_Document section_
[start]
Citation Checking

This repository contains rough examples of core functions in a workflow for confirming and, if used at scale, improving the integrity of citations in academic literature. It recognizes the academic literature as a complex set of ongoing conversations and artices as freeze-frames of their intersections. The workflow:

Extracts bibliographic and in-text citation data from records interpretable by GROBID (limited to GROBID interpretable files).
Matches in-text citations to bibliography entries which tests for citation/bibliography stuffing (constrained by parsing errors).
Verifies existence of a DOI for each bibliography items which tests for AI hallucinated bibliography items (needs expansion for systems other than DOI, fuzzy matching logic is immature).
Tests for the existence of DOI indicated records identifying records that have disappeared (DOI is, again, limited).
Downloads accessible records using unpaywall (very limited)
Compare citing sentences to cited records using NLI models to test for entailment. (requires alternatives for citation intention other than entailment, again limited to GROBID interpretable files)
Capture the decisions made in a JSON log to a) train NLI models, b) document integrity of the academic record.

Overview

The workflow is composed of several modules that work together in a sequential pipeline:

Data Extraction:
- grobid-folder.py: Parses academic PDFs into tei.xml.
  Processes PDF files in a specified folder using the Grobid API. For each PDF file found in the folder, the script sends the file to the Grobid API endpoint and retrieves the corresponding TEI XML which is saved in a new subfolder /tei.
[end]
_What you have to do_
Pick up the citation-checking repository overview above and continue it from its last sentence. The listing that comes next is separate material.

_Recorded data_
[start]
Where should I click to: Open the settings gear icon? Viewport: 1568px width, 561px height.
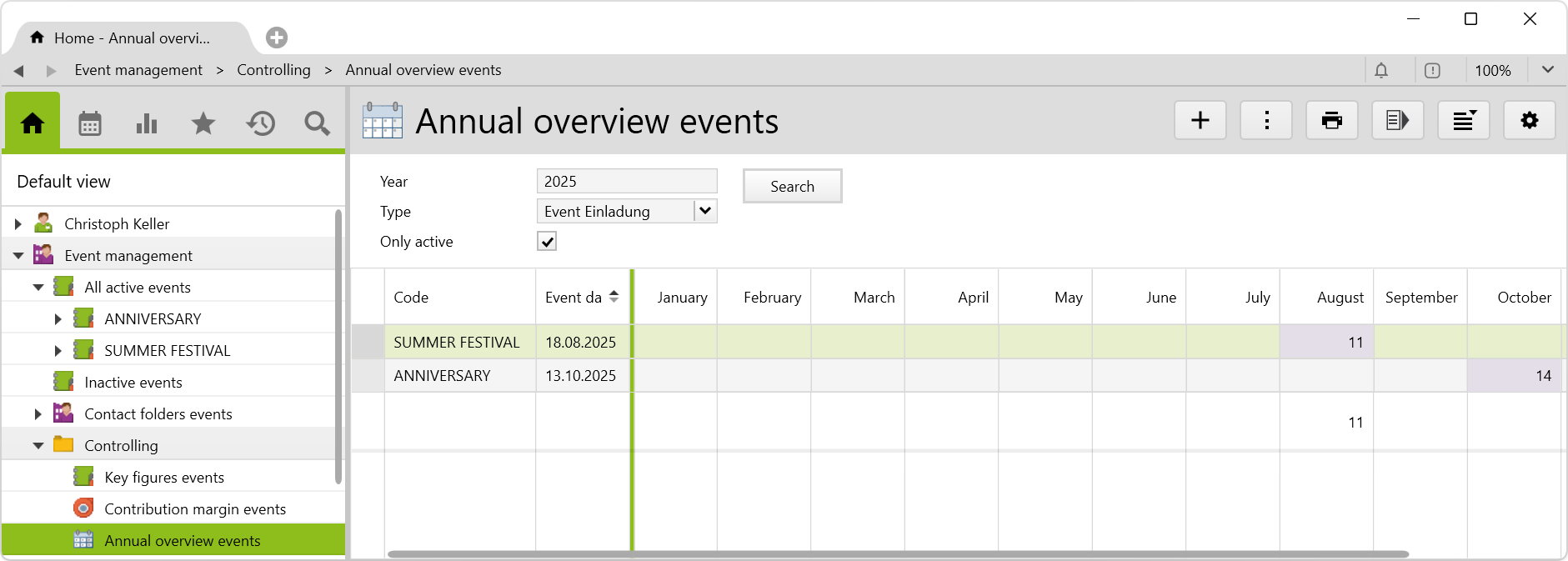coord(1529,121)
[end]
[start]
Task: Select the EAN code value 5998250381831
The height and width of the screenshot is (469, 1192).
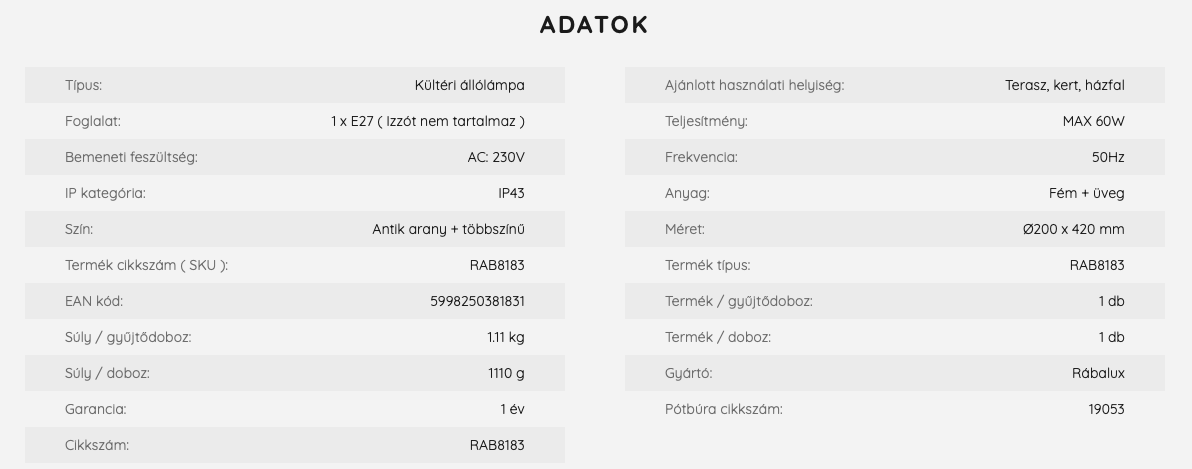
[end]
_Task answer_
Citation Matching:
- match-cit-to-bib.py: Tests match between in-text citations and bibliography items.
  Produces a .json file in a new folder /match-cit-bib from each tei.xml in /tei and creates a summary .csv placed in project home.
Result Consolidation:
- consolidate.py: Consolidates bibliography items for each tei.xml file in /tei and then tests if records exist. Extracts bibliographic records, queries Crossref for a DOI using and related metadata using a fuzzy match, checks for the retrievability of the record using OpenAlex, Unpaywall, and a a HEAD request. Output is saved in /consolidation in detailed (.json) and summary (.csv) form.
DOI Verification and Article Retrieval:
- retrieve.py: Retrieves records found to be downloadable.
  Uses .json files from step 3 to download retrievable records, renames to sanitized doi, saves the pdf to /citing_filename/PDF and converted to /citing_filename/tei.
Contextual Verification:
- match-citing-to-cited.py: Matches citing sentences to cited articles.
  Savels a .csv in /citing_article_filename listing citing sentences and the corresponding filenames (sanitized doi) of retrieved cited records.
Entailment Checking (quite broken...work on this stage is happening here
- nli-checking.py: Uses Natural Language Inference (NLI) to evaluate whether there is entailing content in the cited record for the citing sentence.
  Gradio interface. Requires pasting the citing sentence, editing for consistency with NLI expectations, pasting of full text of TEI, model selection and rolling window size selection.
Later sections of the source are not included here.